→ **What is expected**
The answer must be an exact copy of the lines from the one containing "Task: Click the red HEAD badge" through the final line of the material, both included, and nothing else.

Given records Block Start

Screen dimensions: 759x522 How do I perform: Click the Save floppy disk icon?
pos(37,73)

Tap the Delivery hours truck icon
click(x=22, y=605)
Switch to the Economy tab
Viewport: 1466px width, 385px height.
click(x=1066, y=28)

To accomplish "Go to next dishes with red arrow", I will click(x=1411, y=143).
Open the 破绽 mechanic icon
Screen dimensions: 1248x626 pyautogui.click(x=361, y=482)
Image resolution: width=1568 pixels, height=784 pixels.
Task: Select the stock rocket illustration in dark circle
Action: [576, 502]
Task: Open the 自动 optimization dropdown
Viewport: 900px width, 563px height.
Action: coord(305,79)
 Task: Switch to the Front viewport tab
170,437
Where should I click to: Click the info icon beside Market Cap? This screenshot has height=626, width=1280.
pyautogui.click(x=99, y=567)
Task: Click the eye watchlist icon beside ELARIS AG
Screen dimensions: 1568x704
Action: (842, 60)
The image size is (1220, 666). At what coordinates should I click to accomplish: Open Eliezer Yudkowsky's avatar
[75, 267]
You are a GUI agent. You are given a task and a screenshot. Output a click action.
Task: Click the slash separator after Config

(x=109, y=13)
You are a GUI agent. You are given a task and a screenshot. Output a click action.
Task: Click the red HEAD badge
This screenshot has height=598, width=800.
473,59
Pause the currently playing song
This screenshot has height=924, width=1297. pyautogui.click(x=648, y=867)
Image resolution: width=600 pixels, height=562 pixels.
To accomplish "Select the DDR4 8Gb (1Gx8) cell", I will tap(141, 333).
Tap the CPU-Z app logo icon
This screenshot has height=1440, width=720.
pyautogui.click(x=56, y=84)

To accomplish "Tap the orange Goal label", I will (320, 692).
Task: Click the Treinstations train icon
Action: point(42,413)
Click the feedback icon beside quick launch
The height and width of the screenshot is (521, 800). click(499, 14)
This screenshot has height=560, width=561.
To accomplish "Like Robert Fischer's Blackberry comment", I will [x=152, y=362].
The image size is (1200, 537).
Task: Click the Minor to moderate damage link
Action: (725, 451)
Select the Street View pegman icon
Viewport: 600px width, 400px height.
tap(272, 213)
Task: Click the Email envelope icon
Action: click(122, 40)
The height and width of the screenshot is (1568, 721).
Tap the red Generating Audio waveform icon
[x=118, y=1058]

Given records Block End

→ **Final answer**
Task: Click the red HEAD badge
This screenshot has height=598, width=800.
473,59
Pause the currently playing song
This screenshot has height=924, width=1297. pyautogui.click(x=648, y=867)
Image resolution: width=600 pixels, height=562 pixels.
To accomplish "Select the DDR4 8Gb (1Gx8) cell", I will tap(141, 333).
Tap the CPU-Z app logo icon
This screenshot has height=1440, width=720.
pyautogui.click(x=56, y=84)

To accomplish "Tap the orange Goal label", I will (320, 692).
Task: Click the Treinstations train icon
Action: point(42,413)
Click the feedback icon beside quick launch
The height and width of the screenshot is (521, 800). click(499, 14)
This screenshot has height=560, width=561.
To accomplish "Like Robert Fischer's Blackberry comment", I will [x=152, y=362].
The image size is (1200, 537).
Task: Click the Minor to moderate damage link
Action: (725, 451)
Select the Street View pegman icon
Viewport: 600px width, 400px height.
tap(272, 213)
Task: Click the Email envelope icon
Action: click(122, 40)
The height and width of the screenshot is (1568, 721).
Tap the red Generating Audio waveform icon
[x=118, y=1058]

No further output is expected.